JPMorgan Chase Chairman and Chief Executive Officer Jamie Dimon is concerned about global banking rules.
WASHINGTON (CNNMoney) -- JP Morgan Chase chief Jamie Dimon calls new bank rules being developed by global finance ministers "anti-American," and says the United States should consider pulling out, according to an interview published Monday.
The banking chief, who still talks with President Obama from time to time, complains in an interview with the Financial Times about global rules for bank capital that would require all banks, not just those in Europe, to hold more cash at home. The idea is to create a bigger capital cushion to protect banks from teetering toward crisis, as they did in the fall of 2008.
Dimon said the global rules are forcing the giant "too-big-to-fail" banks, including JP Morgan (Fortune 500) and four others in the United States, to have the thickest layer of cushion, according to the FT. That means the big banks would have less money available to chase profits, either through loans or financial bets.,
Dimon told the Financial Times that the rules would give European banks and Asian banks a competitive upper hand.
But Dimon, who has a reputation as a political powerbroker, is hardly an unbiased observer. He worked behind the scenes to water down new U.S. rules for debit cards and derivatives, the complex financial transactions whose abuse forced taxpayers to bail out insurer American International Group Inc ( , Fortune 500).
Other U.S. banking organizations agree with Dimon that the group of international bankers creating the capital rules is not being fair.
The rule makers are poised to let European banks count as safe capital a special type of bond that may be more risky than many assume. That would put U.S. banks at a competitive disadvantage, the organizations say.
Dimon believes securities based on mortgages owned and backed by the U.S. government should be considered just as safe. And preferential treatment to one region could cause U.S. banks to lose market share, U.S. banking groups say.

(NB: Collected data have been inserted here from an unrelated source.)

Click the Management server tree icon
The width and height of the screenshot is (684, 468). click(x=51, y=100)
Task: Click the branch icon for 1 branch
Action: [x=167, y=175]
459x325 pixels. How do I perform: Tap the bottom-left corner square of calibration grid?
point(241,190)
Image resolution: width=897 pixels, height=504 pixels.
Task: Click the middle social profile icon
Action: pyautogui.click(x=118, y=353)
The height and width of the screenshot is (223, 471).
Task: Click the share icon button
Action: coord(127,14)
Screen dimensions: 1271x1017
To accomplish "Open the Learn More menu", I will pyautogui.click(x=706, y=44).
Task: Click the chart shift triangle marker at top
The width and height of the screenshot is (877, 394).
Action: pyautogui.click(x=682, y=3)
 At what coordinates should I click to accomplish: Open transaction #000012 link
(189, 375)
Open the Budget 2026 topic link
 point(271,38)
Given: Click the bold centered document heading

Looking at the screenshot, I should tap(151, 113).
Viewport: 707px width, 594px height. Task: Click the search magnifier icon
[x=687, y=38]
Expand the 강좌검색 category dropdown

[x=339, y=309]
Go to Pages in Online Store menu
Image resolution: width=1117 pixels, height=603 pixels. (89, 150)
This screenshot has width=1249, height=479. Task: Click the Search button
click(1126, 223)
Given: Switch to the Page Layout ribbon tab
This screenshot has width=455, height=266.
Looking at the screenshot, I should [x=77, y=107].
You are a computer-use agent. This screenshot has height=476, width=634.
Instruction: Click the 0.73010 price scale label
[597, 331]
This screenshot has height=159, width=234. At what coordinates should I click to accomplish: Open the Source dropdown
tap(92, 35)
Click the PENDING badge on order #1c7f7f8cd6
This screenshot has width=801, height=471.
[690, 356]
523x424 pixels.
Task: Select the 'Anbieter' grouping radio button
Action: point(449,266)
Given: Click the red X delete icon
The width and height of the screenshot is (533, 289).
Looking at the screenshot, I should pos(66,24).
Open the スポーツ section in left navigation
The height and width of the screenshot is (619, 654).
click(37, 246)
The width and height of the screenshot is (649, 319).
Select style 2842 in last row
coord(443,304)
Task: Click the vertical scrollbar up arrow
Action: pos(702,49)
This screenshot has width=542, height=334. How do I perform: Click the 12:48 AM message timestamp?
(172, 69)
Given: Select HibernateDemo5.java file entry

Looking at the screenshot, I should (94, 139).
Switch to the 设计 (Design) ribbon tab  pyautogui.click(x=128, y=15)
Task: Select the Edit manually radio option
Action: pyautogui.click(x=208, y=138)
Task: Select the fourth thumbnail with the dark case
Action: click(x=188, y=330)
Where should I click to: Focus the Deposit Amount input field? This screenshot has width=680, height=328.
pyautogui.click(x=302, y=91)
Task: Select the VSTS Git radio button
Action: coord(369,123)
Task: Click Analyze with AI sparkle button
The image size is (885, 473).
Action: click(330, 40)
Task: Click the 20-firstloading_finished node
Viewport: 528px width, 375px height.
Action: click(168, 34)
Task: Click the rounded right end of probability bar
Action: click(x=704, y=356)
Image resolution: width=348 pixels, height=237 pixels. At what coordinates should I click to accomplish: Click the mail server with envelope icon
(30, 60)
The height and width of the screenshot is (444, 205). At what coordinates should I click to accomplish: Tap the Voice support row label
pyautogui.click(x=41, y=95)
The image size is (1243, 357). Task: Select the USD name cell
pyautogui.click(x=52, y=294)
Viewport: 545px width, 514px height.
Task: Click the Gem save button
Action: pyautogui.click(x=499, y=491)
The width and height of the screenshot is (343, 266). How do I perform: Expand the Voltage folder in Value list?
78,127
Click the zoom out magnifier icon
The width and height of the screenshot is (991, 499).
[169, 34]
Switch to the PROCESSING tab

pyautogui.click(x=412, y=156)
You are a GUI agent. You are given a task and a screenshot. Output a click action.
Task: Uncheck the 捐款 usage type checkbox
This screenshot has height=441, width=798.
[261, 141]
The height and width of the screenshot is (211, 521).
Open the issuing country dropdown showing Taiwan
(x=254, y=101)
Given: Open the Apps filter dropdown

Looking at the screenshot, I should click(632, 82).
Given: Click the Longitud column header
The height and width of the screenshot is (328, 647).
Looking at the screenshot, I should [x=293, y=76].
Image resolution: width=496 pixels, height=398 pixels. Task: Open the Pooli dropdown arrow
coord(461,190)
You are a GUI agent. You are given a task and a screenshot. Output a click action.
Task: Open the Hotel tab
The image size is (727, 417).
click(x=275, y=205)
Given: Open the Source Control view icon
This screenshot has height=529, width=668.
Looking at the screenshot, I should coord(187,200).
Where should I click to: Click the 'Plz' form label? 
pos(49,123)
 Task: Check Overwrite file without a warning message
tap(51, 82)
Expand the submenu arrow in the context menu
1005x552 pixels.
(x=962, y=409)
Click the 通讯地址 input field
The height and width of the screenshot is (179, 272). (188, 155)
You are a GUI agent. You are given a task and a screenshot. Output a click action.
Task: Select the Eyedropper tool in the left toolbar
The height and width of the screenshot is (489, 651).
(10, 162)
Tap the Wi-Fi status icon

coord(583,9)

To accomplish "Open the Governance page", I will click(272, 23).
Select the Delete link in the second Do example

"Unless these regulations are implemented across the globe, countries will have opportunities for regulatory arbitrage," said Scott Talbott, senior vice president for government affairs at the Financial Services Roundtable.
Separately, agency regulators are working on U.S. rules for capital requirements, as well as rules for banning banks from engaging in trades for their own accounts. They're also working on rules to regulate big firms that issue swaps, or financial bets. All of these changes are part of the financial reform package -- the Dodd-Frank law -- that was approved last year.
While the federal government has missed and pushed back several deadlines, bank lobbyists who are meeting regularly with regulators say that they don't see signs that bank regulators plan to go easier on them.
"We believe regulators have decided that their initial Dodd-Frank proposals need to hew close to the text of the legislation, even if the agencies believe a more moderate interpretation is warranted," said Jaret Seiberg, a financial policy analyst with MF Global in Washington.